Allí se prepara uno de los platos estrella, un sorprendente tartar de cerdo (sí, de cerdo), que se prepara en esa mesa a la vista de todos dándole un golpe de fuego y humo coloncando un medallón de manteca colorada casera que se derrite con un tizón de la barbacoa, para que el ahumado impregne a la manteca y se derrita con ella sobre la carne, creando un plato que resume con acierto el propósito de este restaurante.
La carne que comen los pizzeros
Tiene algo de curioso que viniendo de hacer pizza, un plato que no es el mejor aliado de la carne, los pizzaiolos de Sartoria Panatieri hayan decidido abrir un asador. O quizás no. «Esto es lo que nos gusta comer cuando salimos de preparar comida», explica Jorge Sastre, que habla con la seguridad de quien ha creado, desde Barcelona, una de las mejores pizzerías del mundo.
Producto y brasa, algo simple. Para los cocineros, que se pasan el día pensando elaboraciones complicadas para satisfacer a sus comensales, algo tan simple como un buen pedazo de carne a la brasa es lo que buscan para encontrar descanso. Si la decoración de Brabo recuerda al refugio primitivo que es una casa, su cocina, hecha con el alimento más primitivo, la carne, y la técnica más primitiva, el fuego, está hecha para saciar las dos ansias más primitivas, el hambre y el descanso.
De esa ansia una carta en la que el 70% de los platos tocan la brasa. Y del desparpajo de los ex- pizzeros un pan que se cocina al momento en un aparato inventado por ellos, un disco de metal cubierto donde se cocinan al fuego pequeñas hogazas, «mezcla de focaccia y pan de aceite», que dan inicio a la comida junto a una mantequilla ahumada escandalosa y delicada. De nuevo pan, mantequilla y humo, cosas primitivas, para empezar sintiéndose como en casa nada más llegar.
Para seguir, aparte de ese tartar, unos cogollos, que también pasan los brasa y se sazonan apenas con una vinagreta y una picada de frutos secos. El plato demuestra que un almuerzo puede pasar todo por la barbacoa, y que en las recetas simples como esta el talento está en escoger buen producto y tratarlo lo justo.

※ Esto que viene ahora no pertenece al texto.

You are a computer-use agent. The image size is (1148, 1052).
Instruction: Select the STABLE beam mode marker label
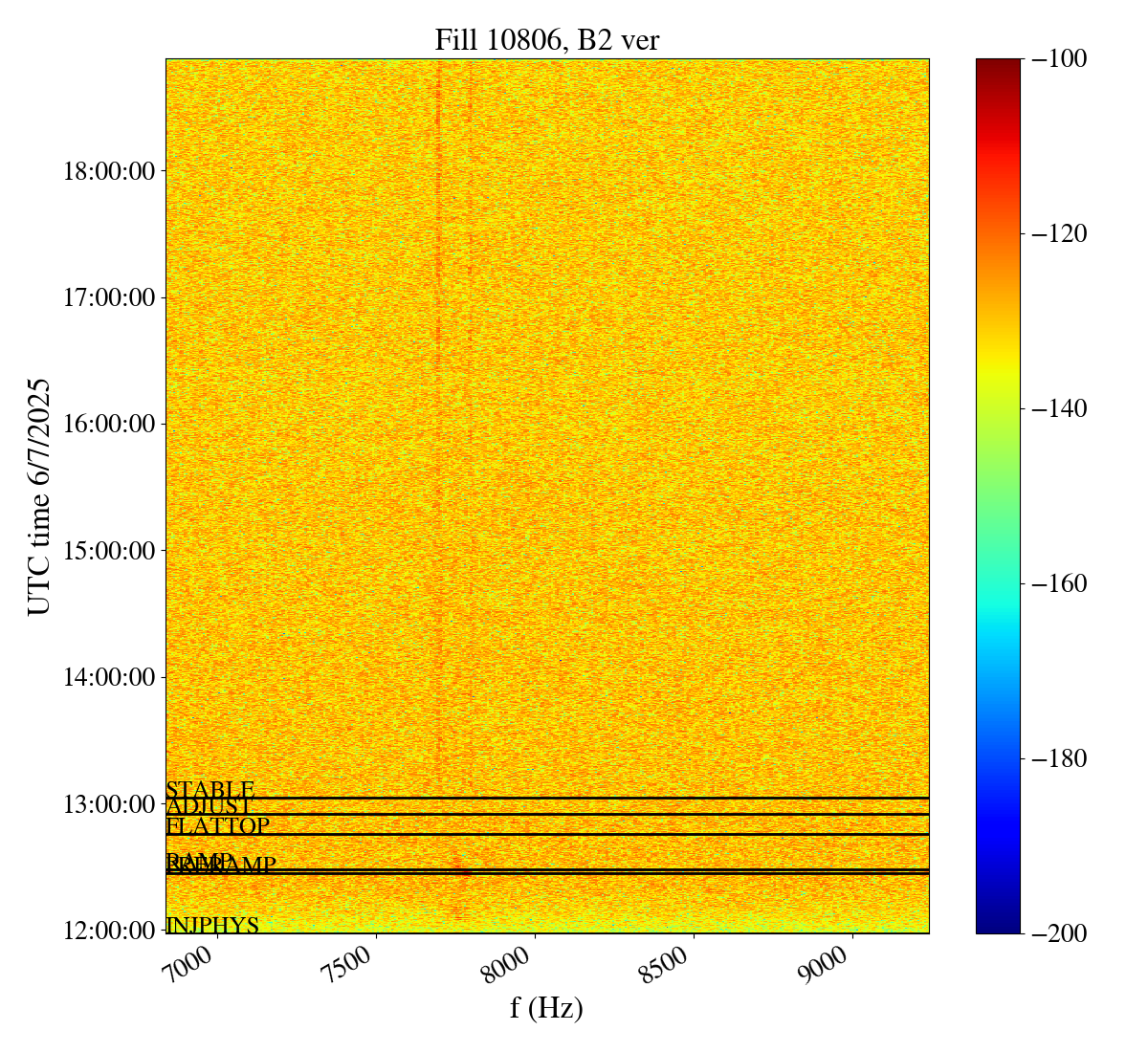210,790
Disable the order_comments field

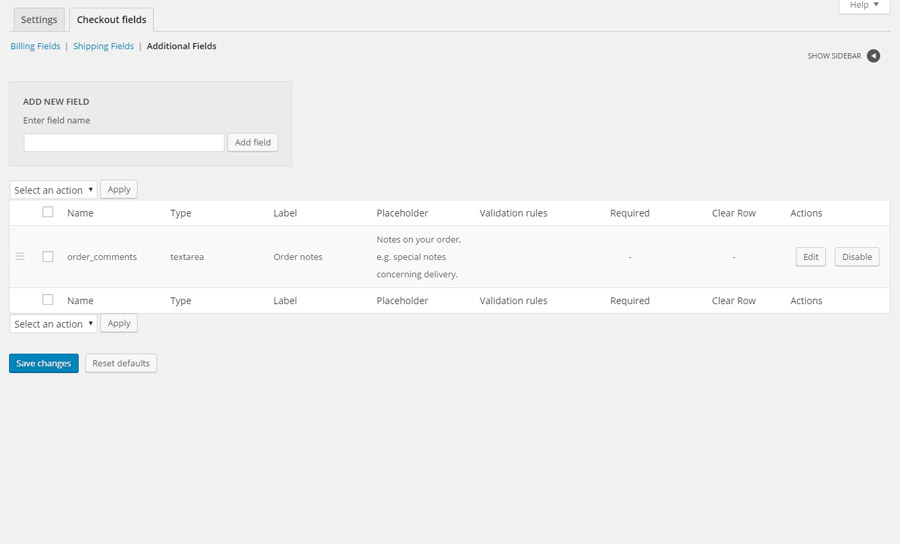point(857,257)
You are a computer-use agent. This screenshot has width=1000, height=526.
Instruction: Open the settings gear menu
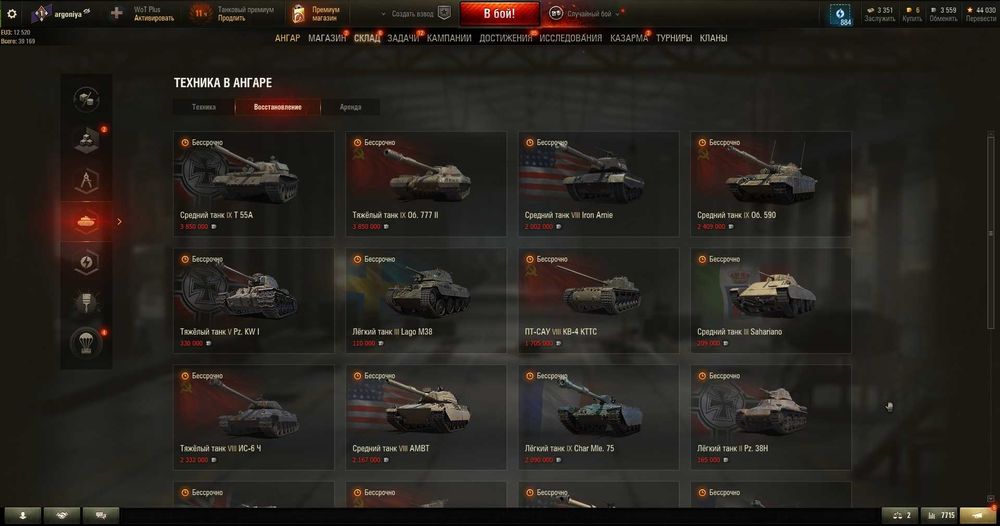coord(11,13)
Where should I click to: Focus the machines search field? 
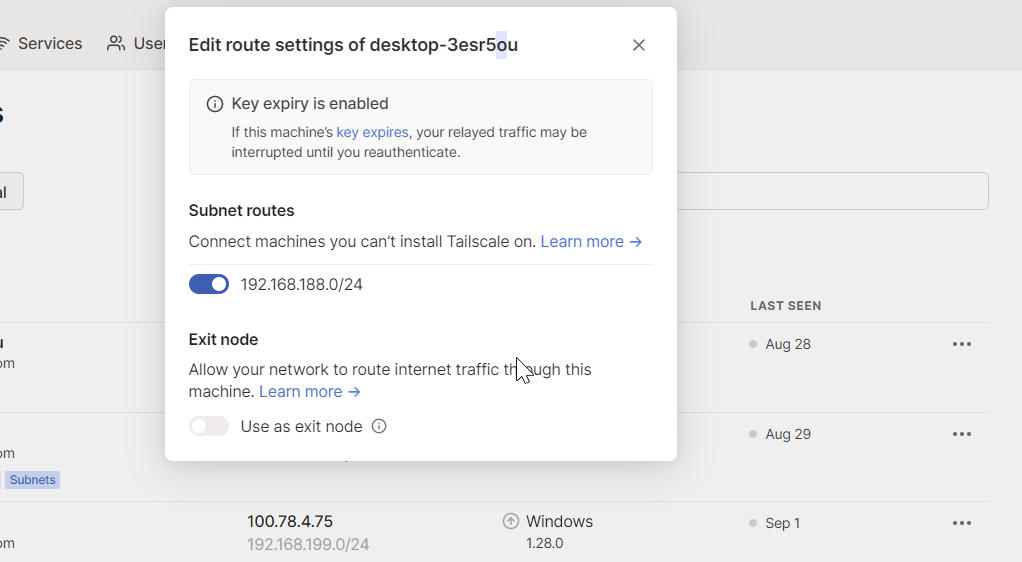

Para cerrar, un cabecero de lomo Gascón (la raza que tratan, con trazabilidad), que sale de la brasa como un entrecot de ternera, caliente pero rojo, y se sirve con un aligot (un puré francés de patata y carne), que pone broche de oro a la comida con un platazo formado por solo tres ingredientes (carne, patata y queso) que nos deja claro qué les gusta comer a los cocineros cuando dejan de cocinar. Habrá que hacerles caso.